Saturday, April 26, 2025

Dear Addison

On your birthday, I am woken by a nightmare. Your dad and you and I are walking along a rocky logging road, and you are a toddler of maybe three, all giggles and wispy hair. I sense motion in the trees high above, and that’s when I see movement and glimpse the cougar. She is big, and sleek, and powerful, and she breaks through the trees as she starts loping, then running down the hill at us. Your dad scoops you up in his arms, and I pick up a rock and wave my arms to look big. I can see her gorgeous golden eyes as she is bounding closer and inevitably towards us. I wake Matt up with incoherent muffled yelling. 

This morning, we head to Corvallis for the “Out of the Darkness” suicide prevention walk. We have been given the task of presenting the “white beads”, the beads worn by a parent who has lost a child to suicide. Mercifully, there is only one other parent, a stout man with deep crags of sadness in his face, an army veteran hat. He looks at Matt and I with tears, and instinctively, we all put our fist to our chests as our faces scrunch with shared grief. A dad with the white beads. White beads are what have become of our children. I see your brothers off to the side, not looking at us, looking anywhere but at our faces. My brief anger rises sharp and hot at the risk you have put them at. Did you know the statistics, of how they are now at exponentially higher risk of death by their own hand, and would you have done it, knowing this? Probably not. But you did. I am wearing your favorite yellow sweater like a hug. Your mom let me have it, and when you are the stepmom, something like this is everything. It is the baby blanket I never held, it is fragments of you I clutch to me. I am reluctant to wear it at all because I am so afraid that when it is gone, another piece of you is, too. 

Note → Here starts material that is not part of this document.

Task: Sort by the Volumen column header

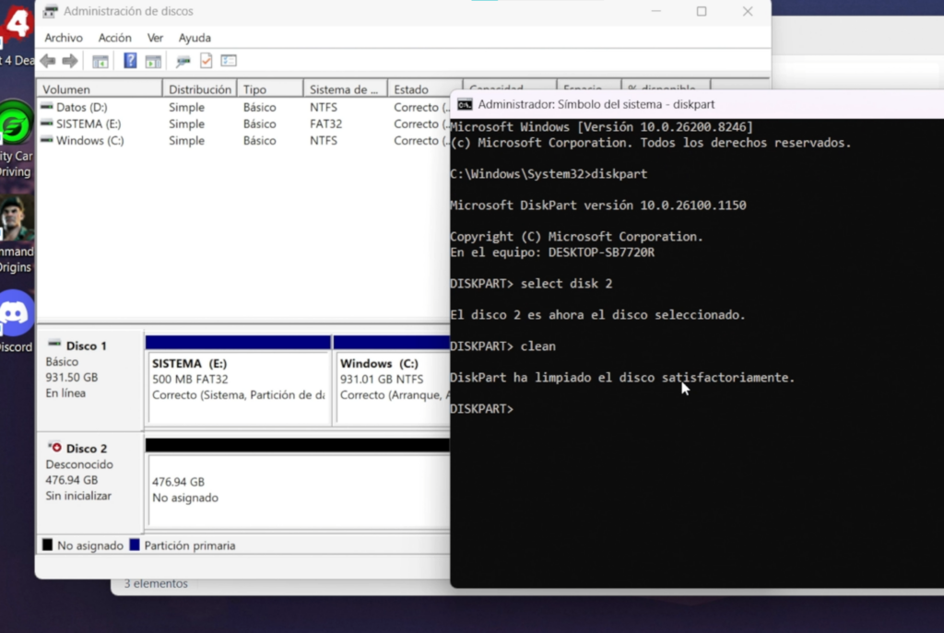Action: click(100, 89)
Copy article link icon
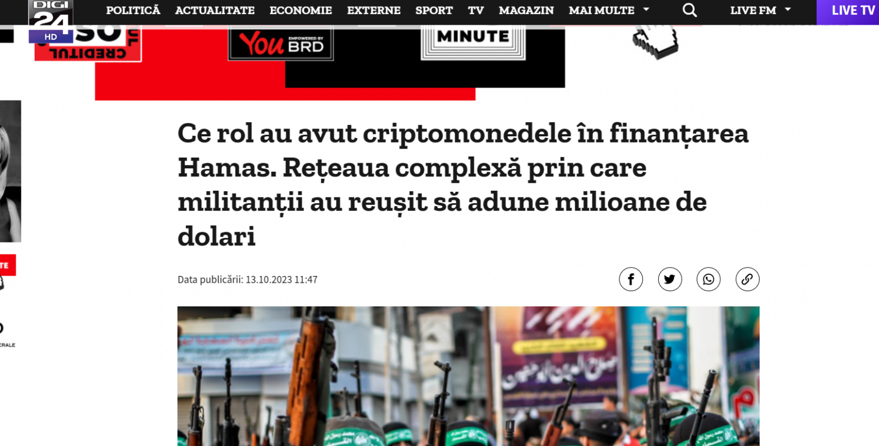Screen dimensions: 879x446 (747, 279)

Tonight, we walk to the village. We eat a small meal, we toast a drink to you, to us, we vow to not let this break us. The night sky is a serenade of pinks and blues and oranges and then a deeper indigo, as we walk back in silence through the forest. I am straining hard to hear an owl, because I have come to believe that is how you visit me. There is nothing but soft rustling of branches and an occasional creak of limbs. But the forest floor is alive, and even in the hard dry spots of ground, I witness the darting earthworms in the headlamp. How had I not noticed these before? I notice everything now.

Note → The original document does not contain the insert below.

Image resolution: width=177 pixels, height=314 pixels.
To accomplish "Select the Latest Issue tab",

Almost home, we walk across the field at the abandoned Smith school. This is the place in the neighborhood where I come closest to being able to touch the sky. Tonight you were there, I felt you, and as I held your dad’s hand in my left, oh how I can feel the heat of your palm pressed to mine in my right hand. Just to the top of the stairs, you say. I feel this, I feel you there so real I can almost see your face in the shadows. And at the top of the stairs, you are gone. I have not said a word to your father but we both turn back to the field and just stare.

Walking back on the side street, there is the shimmer of glass and shine ground into the pavement under the streetlight. The hard line of your dad’s jaw, and the wet streaks on his face. This is how we mark time now, the glint of our tears embedded in the tarry path, frozen and forever. Everything a moment in time, nothing the same. Hands entwined, we keep walking.